Ma mère s’éteindra août 1999 suite à une longue maladie et mon père s’éteindra paisiblement lui aussi en avril 2009.
Jean-Paul Tirache
1 : l'eau passait au-dessus
2 : Fil de fer : entendez par là, un câble d'acier tressé.
3 : Dans ce cas, "étaler" signifie arrêter le bateau. Pour cela, au passage devant le boullard d'écluse à l'entrée du sas, on
passait un câble d'acier et on faisait deux tours morts sur le boullard du bateau. L'homme tirait à un bout serrant le câble
sur le Bollard. Le câble glissait, serré sur le bollard et chauffait jusqu'à fumer. C'est ce qui explique les profondes empreintes
qu'on remarque sur le boullards de bateaux. Etaler le courant peut également signifier, aller à la même vitesse que celui-ci
quand on le remonte. On étale juste le courant, quand on avance sur l'eau et qu'on reste immobile par rapport à la berge.

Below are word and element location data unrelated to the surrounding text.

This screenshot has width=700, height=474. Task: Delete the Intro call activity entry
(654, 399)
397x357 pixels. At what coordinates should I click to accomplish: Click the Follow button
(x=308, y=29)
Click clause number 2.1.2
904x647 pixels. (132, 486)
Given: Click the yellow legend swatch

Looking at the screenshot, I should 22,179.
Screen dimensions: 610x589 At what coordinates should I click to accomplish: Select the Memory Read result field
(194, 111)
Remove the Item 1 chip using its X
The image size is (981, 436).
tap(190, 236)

4 : Le terme consacré de bollards, ou bite d'amarrage en mer, se dit boullard chez les mariniers du Nord
5 : Une des précautions élémentaires était de ne jamais laisser une main trainer dans une boucle de câble pour ne pas se
la faire arracher. La rapidité des mouvements et les forces en présence ne pardonnaient pas.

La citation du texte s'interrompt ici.